Wiley feels an interstate would destroy the progress she's seen in Allendale, namely on the north end of the neighborhood. That's where the Fuller Center for Housing and Community Renewal have built dozens of affordable housing for families in need of help. But others argue those 4 or 5 blocks of construction doesn't overcome the other 20 plus blocks south, back to I-20, that are littered with vacant lots and boarded up buildings.

"That population in Allendale was at 16,000 at one particular time," says retired educator and local demographer Versa Clark. "It's down to 4,000 now."

Clark says the troubling decline in Allendale can't be blamed on an interstate that has not even been built yet.

Repeated attempts to talk on the record with Shreveport Mayor Ollie Tyler have been declined. In February, Tyler's office passed on the opportunity, citing Tyler had just been elected into the office and needed more time to study the issues. 9 months later, her office again decline to talk, electing to wait until after the new round of public meetings scheduled for January 19 through the 22.

"I-49 is one of the few unfinished interstates in America and the most ready to be finished," Lafayette, LA mayor Joey Durel tells KSLA News 12.

His city was faced with the identical debate, how to connect I-49 which dead ends at I-10 to the rest of the proposed stretch of I-49 south of the city that will eventually stretch all the way to New Orleans.

"Somebody asked a question at a public meeting many years ago, 'What's going to happen to our town when this highway comes through'," remembers Durel. "And somebody wisely said, 'You ought to worry about what's happening to your neighborhood now, without the highway'."

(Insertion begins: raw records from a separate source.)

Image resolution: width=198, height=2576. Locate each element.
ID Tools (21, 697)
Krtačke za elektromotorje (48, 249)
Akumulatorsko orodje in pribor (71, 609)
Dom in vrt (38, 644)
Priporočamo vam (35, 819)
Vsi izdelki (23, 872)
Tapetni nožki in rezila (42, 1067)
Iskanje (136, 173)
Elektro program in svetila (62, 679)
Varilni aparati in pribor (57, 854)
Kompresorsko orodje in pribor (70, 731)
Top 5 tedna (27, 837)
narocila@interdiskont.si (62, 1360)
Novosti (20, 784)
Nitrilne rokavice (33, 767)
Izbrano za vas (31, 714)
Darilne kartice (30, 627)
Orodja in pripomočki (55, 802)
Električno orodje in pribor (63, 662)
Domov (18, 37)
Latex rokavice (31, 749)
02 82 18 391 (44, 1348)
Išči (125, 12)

Durel says Lafayette will build it's 4 mile stretch of interstate straight through town, along the current LA 90 corridor. He adds they will elevate the entire stretch of interstate so it does not cut off neighborhoods.

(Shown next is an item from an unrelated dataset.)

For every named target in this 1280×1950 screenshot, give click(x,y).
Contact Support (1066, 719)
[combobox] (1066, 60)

"This is an opportunity to revitalize it," brags Durel. He says gone are the days of just slapping down concrete in the middle of cities or neighborhoods and calling it an interstate. He says there are ways to do what needs to be done without tearing your city apart.

"We can use the mistakes of the 70's, lessons learned from the 70's. There are different ways of doing things now."

The director for the Center of Community Renewal, Kim Mitchell, whose organization has home in Allendale in the path of proposed routes, supports loop it.

He's also written blogs calling inner city connectors "destructive," and even suggests the NLCOG may be intentionally manipulating the public to destroy inner city neighborhoods.

We've repeatedly asked Mitchell of an interview, but he's declined.

Monday, a series of public hearings were announced that will be held from January 19 - 22.

The Shreveport Chamber of Commerce director says they endorse the inner city connector.